While the software package was only identified on X, further analysis has revealed the threat actors’ intentions to extend its functionality to cover other social media platforms.
Furthermore, the system slipped through X’s safeguards for verifying the authenticity of users by automatically copying one-time passcodes sent to the registered email addresses and assigning proxy IP addresses to AI-generated personas based on their assumed location.
“Bot persona accounts make obvious attempts to avoid bans for terms of service violations and avoid being noticed as bots by blending into the larger social media environment,” the agencies said. “Much like authentic accounts, these bots follow genuine accounts reflective of their political leanings and interests listed in their biography.”
“Farming is a beloved pastime for millions of Russians,” RT was quoted as saying to Bloomberg in response to the allegations, without directly refuting them.
The development marks the first time the U.S. has publicly pointed fingers at a foreign government for using AI in a foreign influence operation. No criminal charges have been made public in the case, but an investigation into the activity remains ongoing.
Doppelganger Lives On
In recent months Google, Meta, and OpenAI have warned that Russian disinformation operations, including those orchestrated by a network dubbed Doppelganger, have repeatedly leveraged their platforms to disseminate pro-Russian propaganda.
“The campaign is still active as well as the network and server infrastructure responsible for the content distribution,” Qurium and EU DisinfoLab said in a new report published Thursday.
“Astonishingly, Doppelganger does not operate from a hidden data center in a Vladivostok Fortress or from a remote military Bat cave but from newly created Russian providers operating inside the largest data centers in Europe. Doppelganger operates in close association with cybercriminal activities and affiliate advertisement networks.”
At the heart of the operation is a network of bulletproof hosting providers encompassing Aeza, Evil Empire, GIR, and TNSECURITY, which have also harbored command-and-control domains for different malware families like Stealc, Amadey, Agent Tesla, Glupteba, Raccoon Stealer, RisePro, RedLine Stealer, RevengeRAT, Lumma, Meduza, and Mystic.

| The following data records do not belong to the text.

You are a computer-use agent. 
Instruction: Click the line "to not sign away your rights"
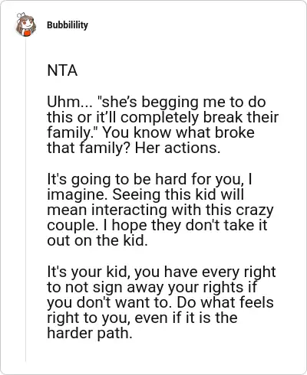click(x=152, y=288)
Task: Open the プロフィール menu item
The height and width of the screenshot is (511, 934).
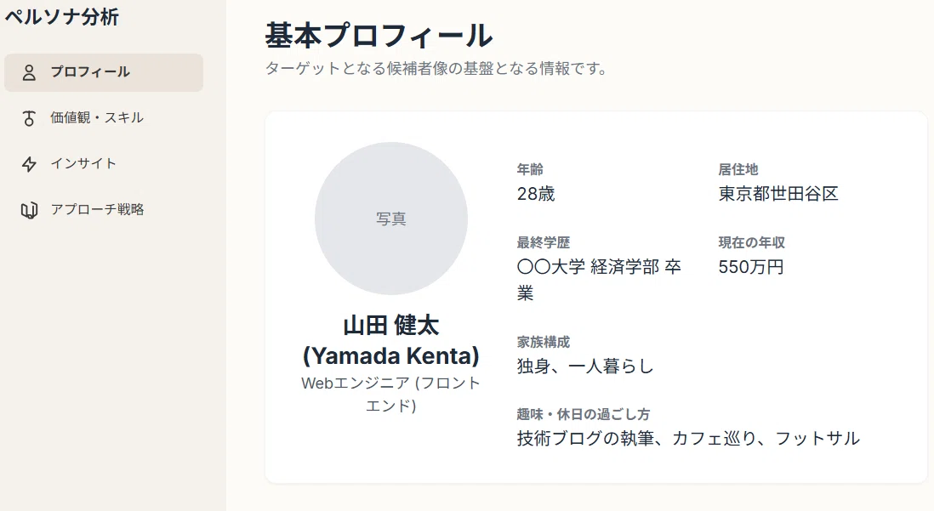Action: (104, 72)
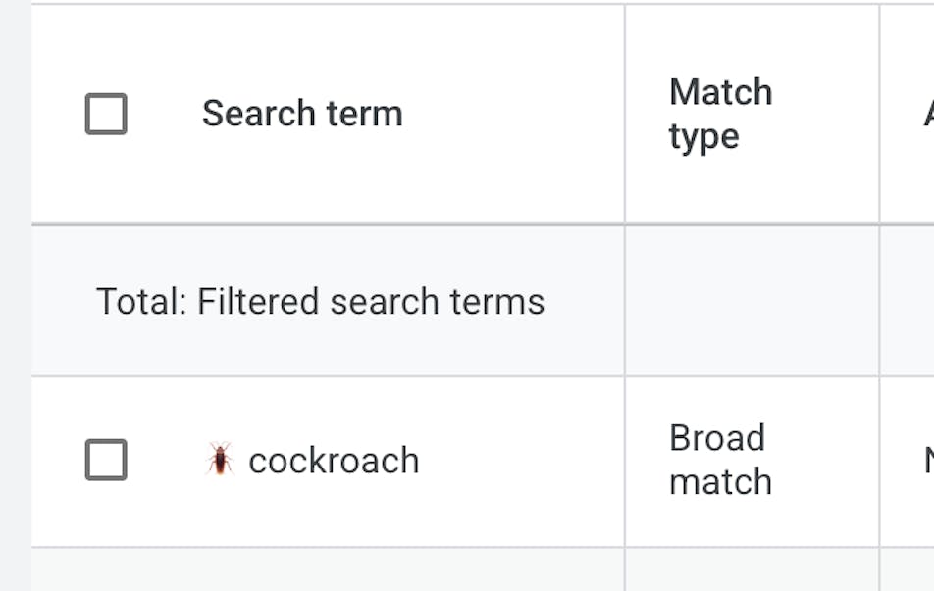
Task: Check the cockroach row checkbox
Action: click(x=106, y=460)
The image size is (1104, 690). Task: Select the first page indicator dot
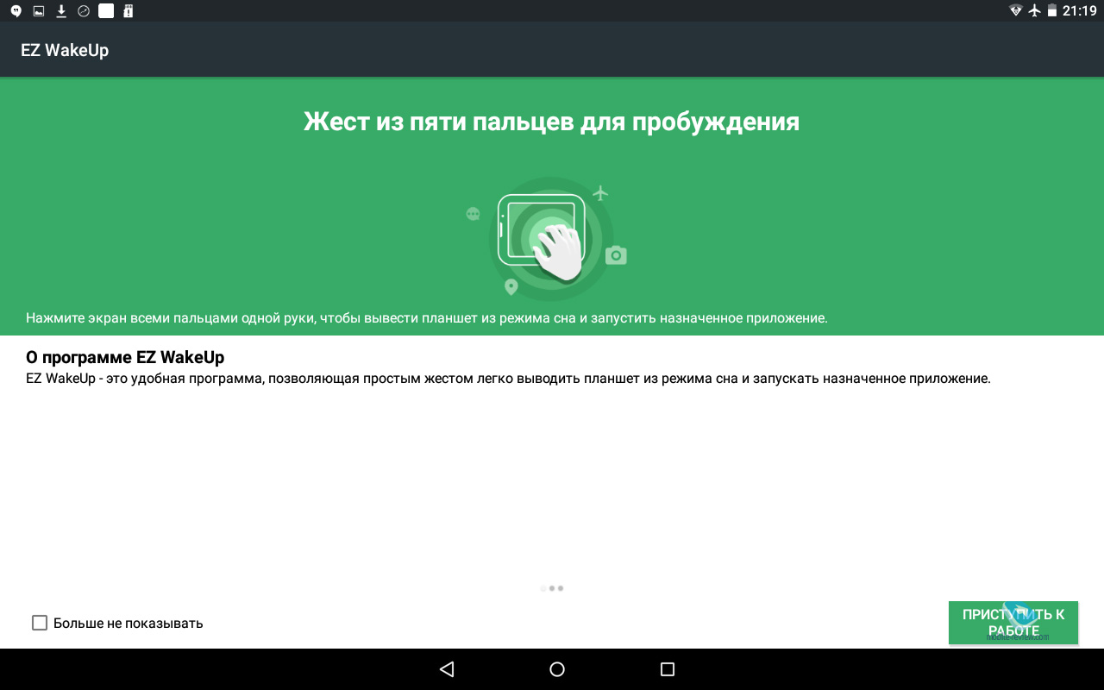coord(543,588)
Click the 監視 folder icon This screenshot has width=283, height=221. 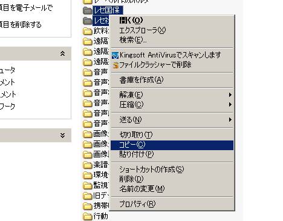[88, 185]
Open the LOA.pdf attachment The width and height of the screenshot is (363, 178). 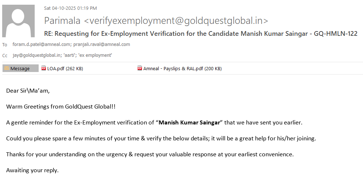coord(65,68)
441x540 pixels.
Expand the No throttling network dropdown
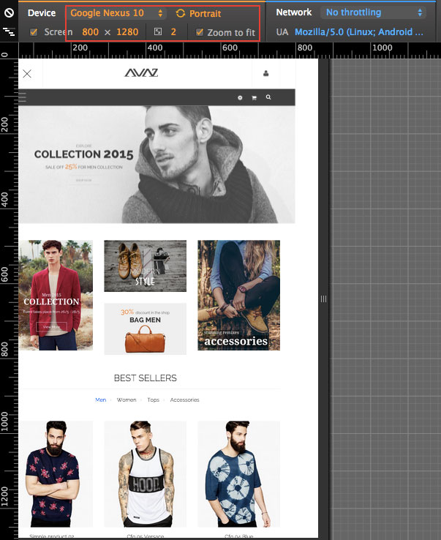tap(373, 12)
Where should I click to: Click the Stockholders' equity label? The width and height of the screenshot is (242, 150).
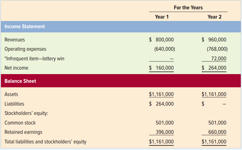click(26, 113)
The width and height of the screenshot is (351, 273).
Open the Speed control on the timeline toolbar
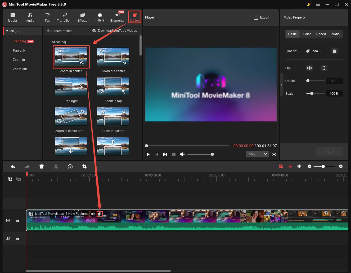(70, 166)
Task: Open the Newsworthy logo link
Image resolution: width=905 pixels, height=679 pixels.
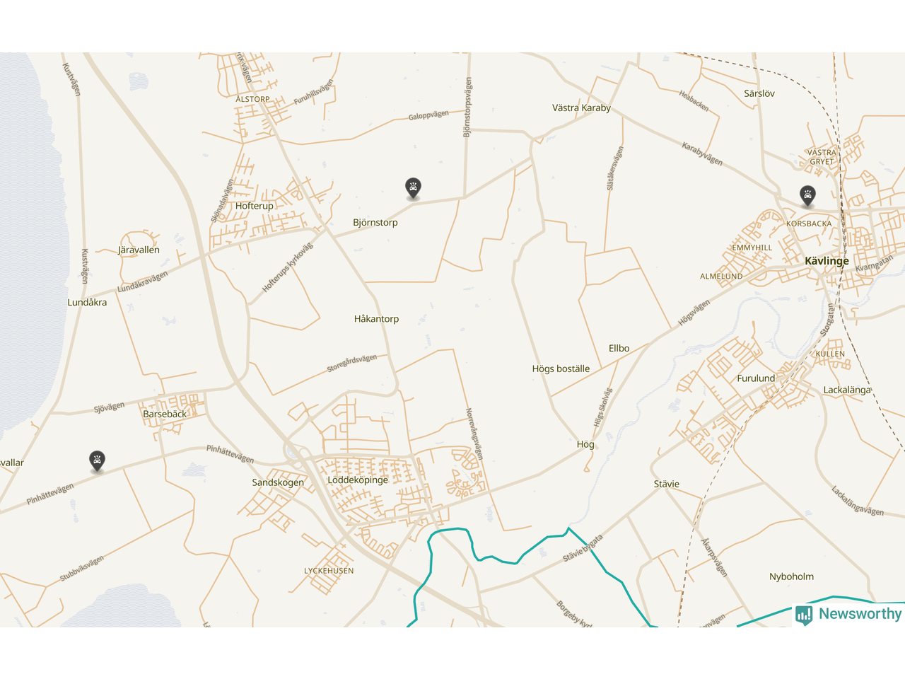Action: point(848,614)
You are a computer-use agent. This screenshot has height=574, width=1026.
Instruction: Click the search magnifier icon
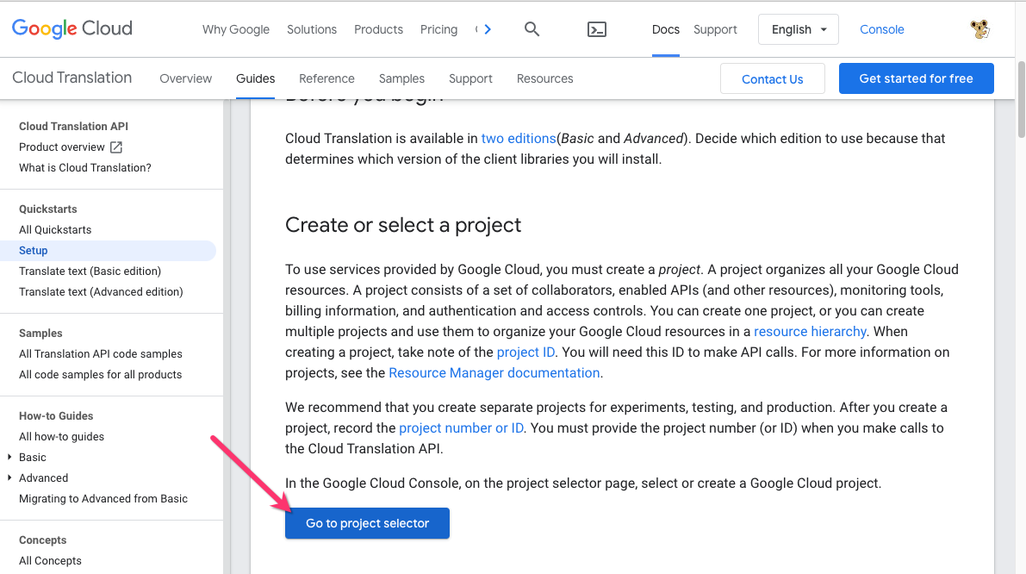tap(532, 29)
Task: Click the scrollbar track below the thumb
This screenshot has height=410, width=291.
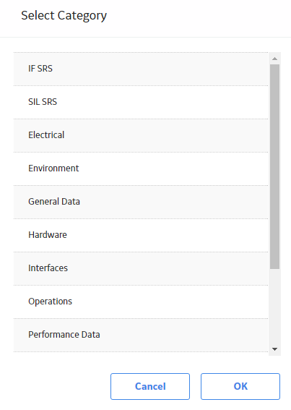Action: tap(274, 306)
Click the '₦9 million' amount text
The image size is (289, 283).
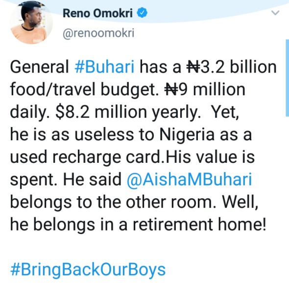point(205,90)
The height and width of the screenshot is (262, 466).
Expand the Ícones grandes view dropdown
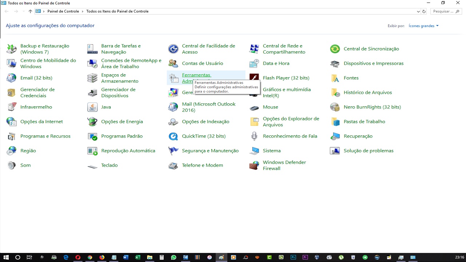[423, 26]
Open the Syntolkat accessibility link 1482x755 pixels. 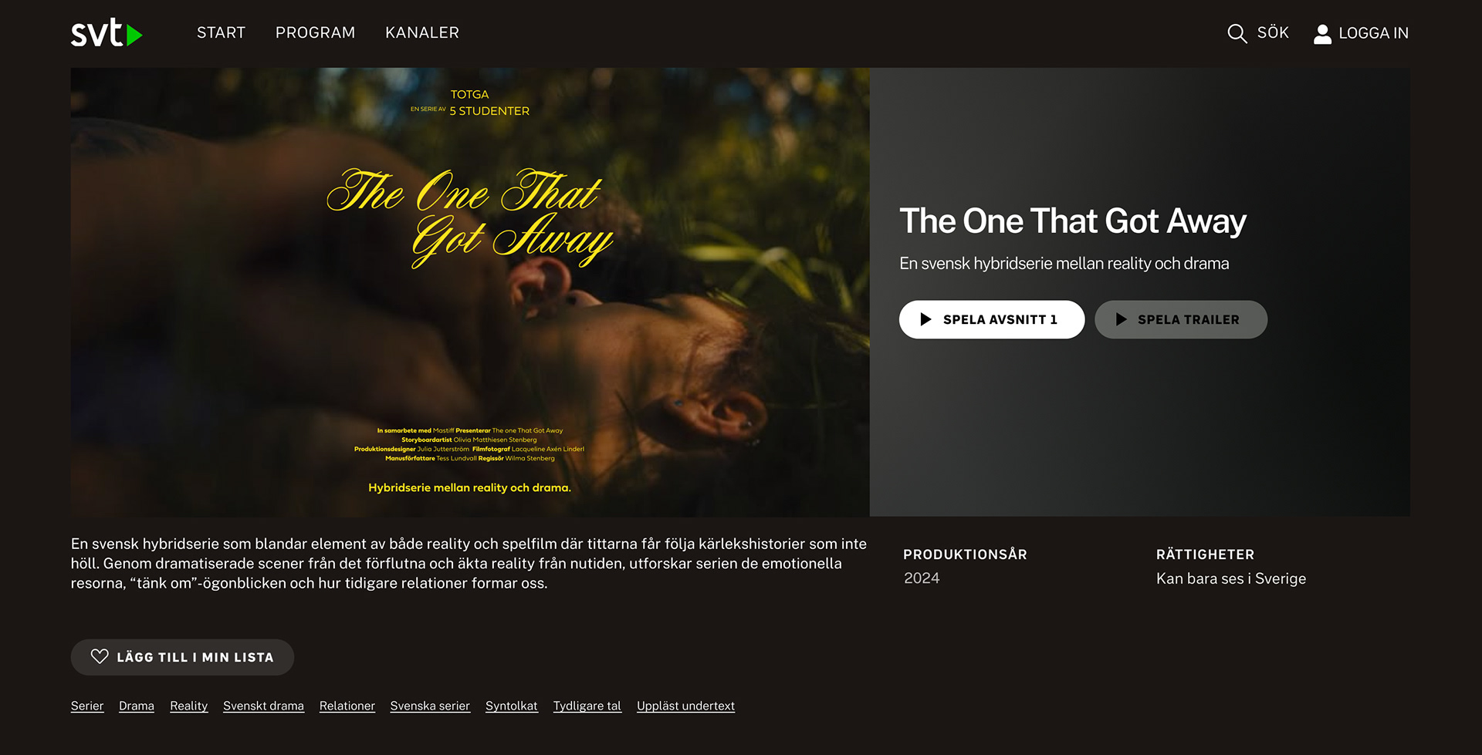point(512,706)
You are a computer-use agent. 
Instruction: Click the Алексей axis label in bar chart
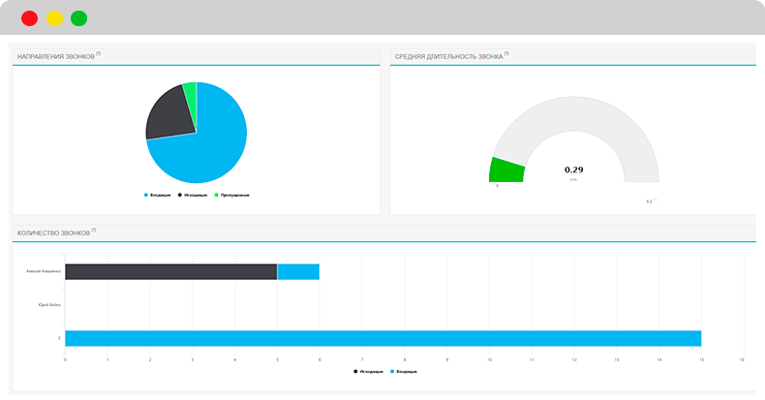tap(44, 271)
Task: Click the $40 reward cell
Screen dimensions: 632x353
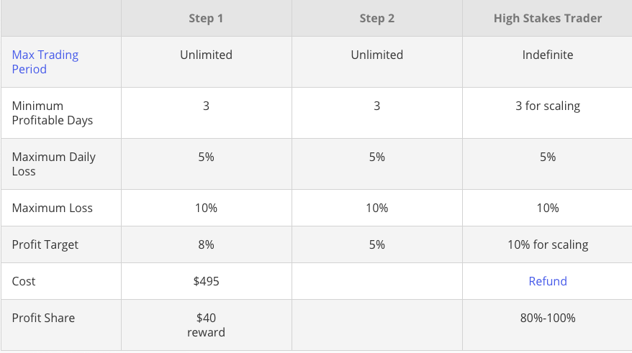Action: tap(206, 325)
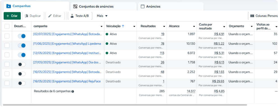Enable the RejuFace campaign toggle
The width and height of the screenshot is (278, 107).
coord(22,83)
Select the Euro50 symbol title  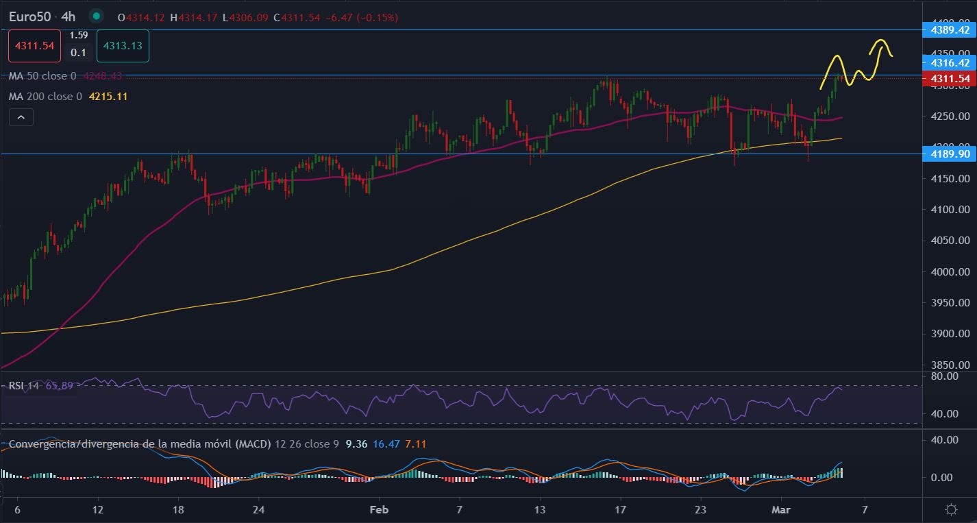click(31, 16)
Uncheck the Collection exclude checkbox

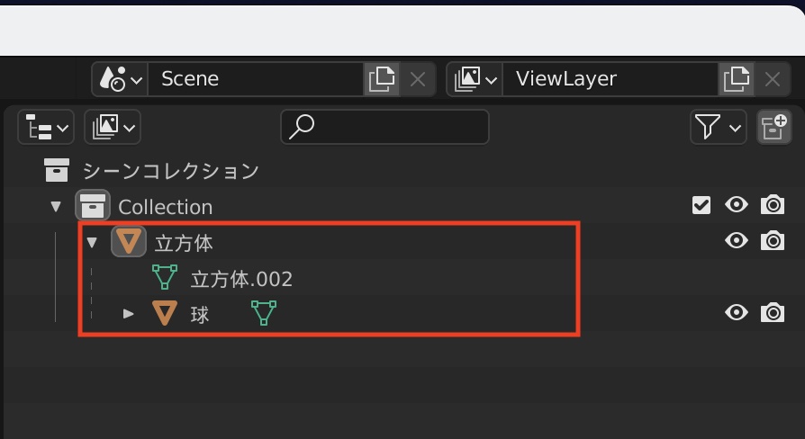(x=701, y=206)
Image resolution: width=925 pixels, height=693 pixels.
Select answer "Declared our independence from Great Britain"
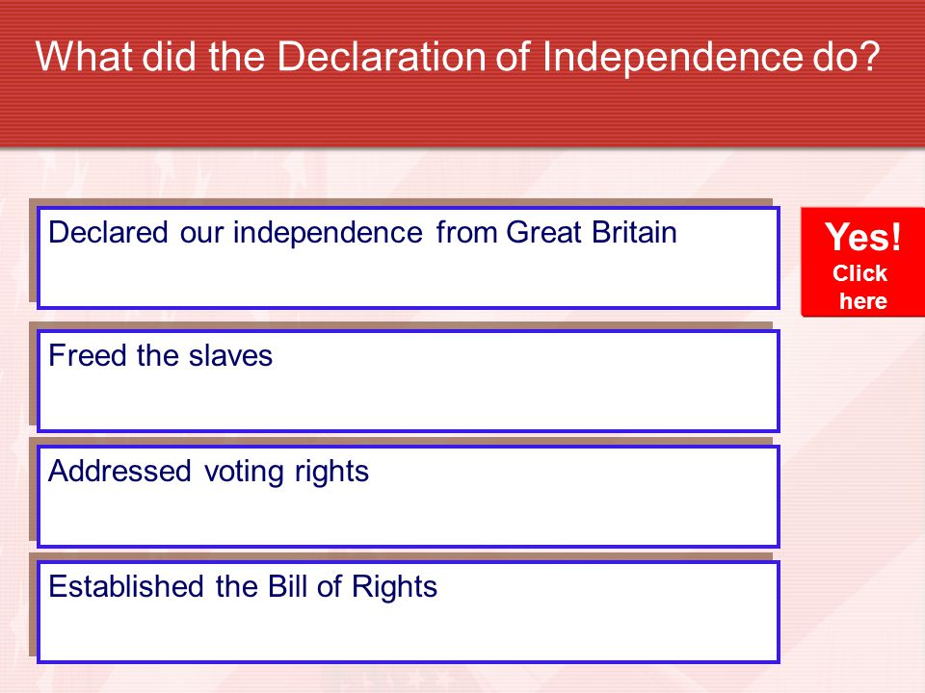(409, 258)
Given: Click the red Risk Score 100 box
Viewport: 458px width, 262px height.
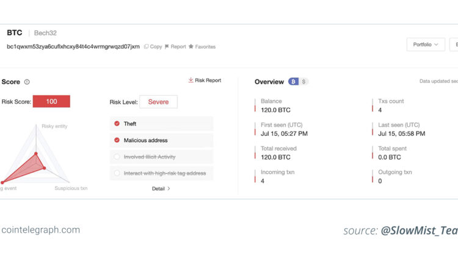Looking at the screenshot, I should pyautogui.click(x=51, y=102).

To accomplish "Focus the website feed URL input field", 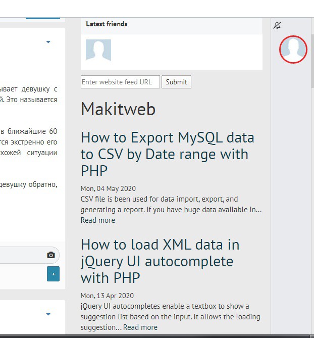I will point(120,82).

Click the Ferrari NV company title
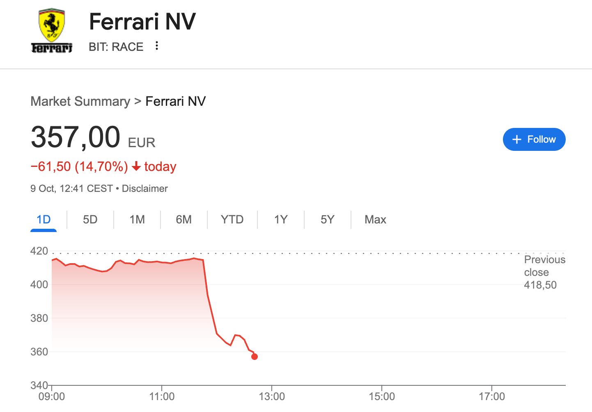[142, 22]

What’s more, NewsGuard, which provides a host of tools to counter misinformation, recently found that popular AI chatbots are prone to repeating “fabricated narratives from state-affiliated sites masquerading as local news outlets in one third of their responses.”
Influence Operations from Iran and China
It also comes as the U.S. Office of the Director of National Intelligence (ODNI) said that Iran is “becoming increasingly aggressive in their foreign influence efforts, seeking to stoke discord and undermine confidence in our democratic institutions.”
The agency further noted that the Iranian actors continue to refine their cyber and influence activities, using social media platforms and issuing threats, and that they are amplifying pro-Gaza protests in the U.S. by posing as activists online.
Google, for its part, said it blocked in the first quarter of 2024 over 10,000 instances of Dragon Bridge (aka Spamouflage Dragon) activity, which is the name given to a spammy-yet-persistent influence network linked to China, across YouTube and Blogger that promoted narratives portraying the U.S. in a negative light as well as content related to the elections in Taiwan and the Israel-Hamas war targeting Chinese speakers.
In comparison, the tech giant disrupted no less than 50,000 such instances in 2022 and 65,000 more in 2023. In all, it has prevented over 175,000 instances to date during the network’s lifetime.
“Despite their continued profuse content production and the scale of their operations, DRAGONBRIDGE achieves practically no organic engagement from real viewers,” Threat Analysis Group (TAG) researcher Zak Butler said. “In the cases where DRAGONBRIDGE content did receive engagement, it was almost entirely inauthentic, coming from other DRAGONBRIDGE accounts and not from authentic users.”